(Items from a dataset)
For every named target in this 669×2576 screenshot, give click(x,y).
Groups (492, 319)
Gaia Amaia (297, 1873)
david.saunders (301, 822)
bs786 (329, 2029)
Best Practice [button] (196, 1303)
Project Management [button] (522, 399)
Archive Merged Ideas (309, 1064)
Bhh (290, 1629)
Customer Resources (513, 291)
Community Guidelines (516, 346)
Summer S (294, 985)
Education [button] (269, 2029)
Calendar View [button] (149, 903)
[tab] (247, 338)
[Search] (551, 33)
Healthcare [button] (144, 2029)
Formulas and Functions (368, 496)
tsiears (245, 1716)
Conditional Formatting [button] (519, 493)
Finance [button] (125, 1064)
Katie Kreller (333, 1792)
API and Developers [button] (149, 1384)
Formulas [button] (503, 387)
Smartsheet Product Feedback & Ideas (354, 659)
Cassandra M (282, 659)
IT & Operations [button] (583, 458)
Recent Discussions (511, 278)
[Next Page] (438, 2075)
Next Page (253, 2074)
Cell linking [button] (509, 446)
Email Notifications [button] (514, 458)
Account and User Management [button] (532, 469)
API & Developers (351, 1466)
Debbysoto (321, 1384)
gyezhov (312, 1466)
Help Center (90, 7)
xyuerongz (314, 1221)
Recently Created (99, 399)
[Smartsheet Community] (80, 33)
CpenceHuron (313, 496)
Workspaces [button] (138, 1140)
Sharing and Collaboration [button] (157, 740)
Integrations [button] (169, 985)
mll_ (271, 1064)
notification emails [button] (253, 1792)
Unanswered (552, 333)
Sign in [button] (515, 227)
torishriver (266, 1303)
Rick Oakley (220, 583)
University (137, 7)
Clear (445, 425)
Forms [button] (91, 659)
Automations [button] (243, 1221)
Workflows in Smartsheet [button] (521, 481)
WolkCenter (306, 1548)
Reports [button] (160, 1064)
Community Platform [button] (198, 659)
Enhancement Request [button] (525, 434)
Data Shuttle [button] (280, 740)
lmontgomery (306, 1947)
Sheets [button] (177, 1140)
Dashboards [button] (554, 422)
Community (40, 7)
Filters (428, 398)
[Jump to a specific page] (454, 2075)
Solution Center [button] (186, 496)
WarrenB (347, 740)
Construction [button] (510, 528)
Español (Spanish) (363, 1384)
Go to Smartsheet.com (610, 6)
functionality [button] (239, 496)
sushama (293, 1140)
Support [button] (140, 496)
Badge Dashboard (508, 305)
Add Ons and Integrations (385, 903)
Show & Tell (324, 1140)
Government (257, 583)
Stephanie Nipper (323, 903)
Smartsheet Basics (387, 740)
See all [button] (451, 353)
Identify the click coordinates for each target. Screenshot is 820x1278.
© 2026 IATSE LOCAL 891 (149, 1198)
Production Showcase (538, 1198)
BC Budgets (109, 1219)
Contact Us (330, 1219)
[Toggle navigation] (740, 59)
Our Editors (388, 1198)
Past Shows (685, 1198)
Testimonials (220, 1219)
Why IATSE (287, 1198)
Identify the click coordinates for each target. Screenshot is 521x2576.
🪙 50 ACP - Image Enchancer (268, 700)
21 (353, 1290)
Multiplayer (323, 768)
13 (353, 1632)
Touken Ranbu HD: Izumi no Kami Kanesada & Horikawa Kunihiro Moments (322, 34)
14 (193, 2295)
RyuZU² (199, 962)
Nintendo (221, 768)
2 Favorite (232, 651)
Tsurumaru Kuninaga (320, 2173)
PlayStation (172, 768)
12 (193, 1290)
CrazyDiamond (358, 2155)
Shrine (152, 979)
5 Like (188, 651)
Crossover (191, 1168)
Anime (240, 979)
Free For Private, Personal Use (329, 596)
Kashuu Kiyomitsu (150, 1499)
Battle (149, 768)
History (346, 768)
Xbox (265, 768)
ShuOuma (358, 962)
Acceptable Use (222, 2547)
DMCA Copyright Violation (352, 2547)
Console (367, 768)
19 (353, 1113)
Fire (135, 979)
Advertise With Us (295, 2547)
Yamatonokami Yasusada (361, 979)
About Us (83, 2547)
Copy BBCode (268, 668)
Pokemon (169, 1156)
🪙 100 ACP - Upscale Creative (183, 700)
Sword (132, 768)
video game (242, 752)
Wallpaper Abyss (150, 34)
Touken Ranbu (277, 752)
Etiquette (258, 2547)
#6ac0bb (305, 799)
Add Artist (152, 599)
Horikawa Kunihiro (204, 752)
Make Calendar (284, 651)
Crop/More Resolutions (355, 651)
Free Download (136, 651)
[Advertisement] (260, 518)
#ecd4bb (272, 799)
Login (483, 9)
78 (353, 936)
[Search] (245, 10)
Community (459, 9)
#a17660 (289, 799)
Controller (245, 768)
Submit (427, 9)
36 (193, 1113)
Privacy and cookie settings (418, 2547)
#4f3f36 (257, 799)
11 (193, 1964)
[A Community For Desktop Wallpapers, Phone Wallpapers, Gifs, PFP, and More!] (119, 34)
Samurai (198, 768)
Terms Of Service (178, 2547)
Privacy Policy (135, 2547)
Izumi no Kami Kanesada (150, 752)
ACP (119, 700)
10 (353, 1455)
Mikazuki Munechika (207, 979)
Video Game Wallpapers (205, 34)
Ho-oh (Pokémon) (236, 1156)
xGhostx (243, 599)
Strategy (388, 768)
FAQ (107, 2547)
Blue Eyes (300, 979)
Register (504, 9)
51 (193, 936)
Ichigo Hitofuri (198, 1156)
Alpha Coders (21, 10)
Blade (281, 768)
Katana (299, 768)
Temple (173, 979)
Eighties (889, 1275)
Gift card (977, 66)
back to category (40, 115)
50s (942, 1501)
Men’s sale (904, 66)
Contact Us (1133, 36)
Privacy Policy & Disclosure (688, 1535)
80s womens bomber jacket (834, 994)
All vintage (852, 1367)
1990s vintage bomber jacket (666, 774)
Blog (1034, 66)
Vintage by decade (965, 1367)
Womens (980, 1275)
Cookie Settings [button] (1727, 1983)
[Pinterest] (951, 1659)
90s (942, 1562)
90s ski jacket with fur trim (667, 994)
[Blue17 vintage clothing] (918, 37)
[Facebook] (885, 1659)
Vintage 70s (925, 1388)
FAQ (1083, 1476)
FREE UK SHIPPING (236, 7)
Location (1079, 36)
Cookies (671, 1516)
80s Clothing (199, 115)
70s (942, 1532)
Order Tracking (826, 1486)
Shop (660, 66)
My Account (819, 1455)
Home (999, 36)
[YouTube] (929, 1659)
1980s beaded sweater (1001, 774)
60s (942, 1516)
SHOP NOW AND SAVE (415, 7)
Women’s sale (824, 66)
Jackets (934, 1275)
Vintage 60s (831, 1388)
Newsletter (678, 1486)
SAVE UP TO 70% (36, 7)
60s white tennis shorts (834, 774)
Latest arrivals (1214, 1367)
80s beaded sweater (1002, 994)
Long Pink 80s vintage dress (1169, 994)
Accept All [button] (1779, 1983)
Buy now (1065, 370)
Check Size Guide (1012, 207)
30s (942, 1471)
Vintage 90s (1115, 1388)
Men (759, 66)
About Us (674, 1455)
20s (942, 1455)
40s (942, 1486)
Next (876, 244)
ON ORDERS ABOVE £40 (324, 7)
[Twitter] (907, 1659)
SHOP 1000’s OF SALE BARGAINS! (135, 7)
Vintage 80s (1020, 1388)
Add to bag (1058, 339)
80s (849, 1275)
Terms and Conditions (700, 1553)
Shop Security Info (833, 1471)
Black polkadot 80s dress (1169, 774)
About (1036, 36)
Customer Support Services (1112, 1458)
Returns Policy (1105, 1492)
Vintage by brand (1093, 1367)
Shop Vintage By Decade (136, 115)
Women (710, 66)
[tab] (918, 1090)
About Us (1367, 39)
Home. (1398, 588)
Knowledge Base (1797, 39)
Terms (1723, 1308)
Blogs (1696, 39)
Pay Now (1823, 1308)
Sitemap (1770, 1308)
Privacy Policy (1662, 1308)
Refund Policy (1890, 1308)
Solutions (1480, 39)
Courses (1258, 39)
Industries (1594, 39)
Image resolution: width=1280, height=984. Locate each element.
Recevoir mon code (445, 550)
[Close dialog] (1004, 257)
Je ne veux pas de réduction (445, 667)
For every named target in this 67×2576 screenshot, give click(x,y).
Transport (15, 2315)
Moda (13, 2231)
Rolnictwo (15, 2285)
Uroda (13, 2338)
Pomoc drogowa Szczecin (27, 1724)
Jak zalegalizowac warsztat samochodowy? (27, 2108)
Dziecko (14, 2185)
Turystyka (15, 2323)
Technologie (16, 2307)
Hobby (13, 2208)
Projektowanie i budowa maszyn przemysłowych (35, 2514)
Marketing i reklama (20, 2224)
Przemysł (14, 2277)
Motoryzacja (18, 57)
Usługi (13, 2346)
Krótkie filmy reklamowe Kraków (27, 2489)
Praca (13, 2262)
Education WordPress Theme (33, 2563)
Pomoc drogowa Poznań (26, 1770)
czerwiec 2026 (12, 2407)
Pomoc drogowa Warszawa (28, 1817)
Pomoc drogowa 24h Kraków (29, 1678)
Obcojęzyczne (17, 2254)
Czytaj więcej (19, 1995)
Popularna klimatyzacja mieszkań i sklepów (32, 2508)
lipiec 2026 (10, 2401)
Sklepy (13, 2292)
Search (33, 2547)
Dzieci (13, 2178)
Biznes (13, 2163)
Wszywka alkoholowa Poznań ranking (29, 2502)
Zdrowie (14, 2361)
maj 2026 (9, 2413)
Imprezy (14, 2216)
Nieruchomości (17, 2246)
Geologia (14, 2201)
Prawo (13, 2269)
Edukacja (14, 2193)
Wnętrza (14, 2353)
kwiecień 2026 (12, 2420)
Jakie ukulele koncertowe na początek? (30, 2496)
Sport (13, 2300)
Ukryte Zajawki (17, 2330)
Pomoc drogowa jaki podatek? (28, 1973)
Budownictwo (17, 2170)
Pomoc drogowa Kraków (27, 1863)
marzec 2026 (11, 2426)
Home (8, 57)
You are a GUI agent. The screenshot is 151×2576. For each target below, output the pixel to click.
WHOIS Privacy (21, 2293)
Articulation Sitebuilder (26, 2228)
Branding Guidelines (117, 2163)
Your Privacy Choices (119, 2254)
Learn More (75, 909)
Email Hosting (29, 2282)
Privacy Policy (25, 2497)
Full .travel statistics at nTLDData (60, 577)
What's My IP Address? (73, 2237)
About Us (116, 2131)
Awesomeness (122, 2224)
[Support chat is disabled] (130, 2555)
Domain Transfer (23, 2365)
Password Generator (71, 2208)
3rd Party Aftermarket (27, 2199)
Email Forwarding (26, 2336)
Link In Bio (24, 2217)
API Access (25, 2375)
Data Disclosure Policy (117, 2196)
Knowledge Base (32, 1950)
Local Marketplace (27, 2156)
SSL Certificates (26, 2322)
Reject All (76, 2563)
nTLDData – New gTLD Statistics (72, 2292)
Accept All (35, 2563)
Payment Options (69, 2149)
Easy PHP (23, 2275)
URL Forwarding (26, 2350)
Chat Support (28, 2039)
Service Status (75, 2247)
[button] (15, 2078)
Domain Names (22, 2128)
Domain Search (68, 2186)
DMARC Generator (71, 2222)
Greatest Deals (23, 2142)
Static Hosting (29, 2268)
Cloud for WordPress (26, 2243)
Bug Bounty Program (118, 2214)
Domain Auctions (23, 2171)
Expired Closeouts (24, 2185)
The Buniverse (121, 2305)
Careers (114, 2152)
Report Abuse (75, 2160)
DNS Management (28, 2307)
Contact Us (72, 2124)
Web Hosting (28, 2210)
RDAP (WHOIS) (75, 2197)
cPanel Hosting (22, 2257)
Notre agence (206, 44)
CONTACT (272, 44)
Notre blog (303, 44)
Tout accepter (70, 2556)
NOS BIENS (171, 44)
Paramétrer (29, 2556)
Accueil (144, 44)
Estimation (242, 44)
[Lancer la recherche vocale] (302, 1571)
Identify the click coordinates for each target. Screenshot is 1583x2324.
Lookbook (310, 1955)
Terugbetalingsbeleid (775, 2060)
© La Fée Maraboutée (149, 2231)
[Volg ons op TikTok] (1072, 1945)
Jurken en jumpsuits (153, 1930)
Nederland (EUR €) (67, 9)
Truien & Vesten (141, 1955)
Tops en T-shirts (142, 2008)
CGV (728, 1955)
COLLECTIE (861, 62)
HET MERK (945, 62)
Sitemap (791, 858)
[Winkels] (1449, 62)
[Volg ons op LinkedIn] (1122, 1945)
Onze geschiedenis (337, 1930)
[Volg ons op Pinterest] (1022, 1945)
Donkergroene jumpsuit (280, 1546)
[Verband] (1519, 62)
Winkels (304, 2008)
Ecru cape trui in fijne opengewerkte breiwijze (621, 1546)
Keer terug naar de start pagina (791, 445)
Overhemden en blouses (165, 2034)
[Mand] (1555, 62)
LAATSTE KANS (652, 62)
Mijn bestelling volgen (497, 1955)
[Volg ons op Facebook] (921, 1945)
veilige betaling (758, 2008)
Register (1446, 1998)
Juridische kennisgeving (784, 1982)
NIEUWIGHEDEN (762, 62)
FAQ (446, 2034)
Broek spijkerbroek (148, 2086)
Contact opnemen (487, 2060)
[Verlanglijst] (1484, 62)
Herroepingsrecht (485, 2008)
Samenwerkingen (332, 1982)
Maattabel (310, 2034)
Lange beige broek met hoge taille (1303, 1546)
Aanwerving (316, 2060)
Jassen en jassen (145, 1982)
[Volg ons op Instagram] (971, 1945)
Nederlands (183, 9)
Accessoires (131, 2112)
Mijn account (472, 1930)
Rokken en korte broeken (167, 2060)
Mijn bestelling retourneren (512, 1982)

_EXERCISE BRIEF:_ Which lines of the records above contain the word "nTLDData"? Report each one.

_ANSWER SECTION:_
Full .travel statistics at nTLDData (60, 577)
nTLDData – New gTLD Statistics (72, 2292)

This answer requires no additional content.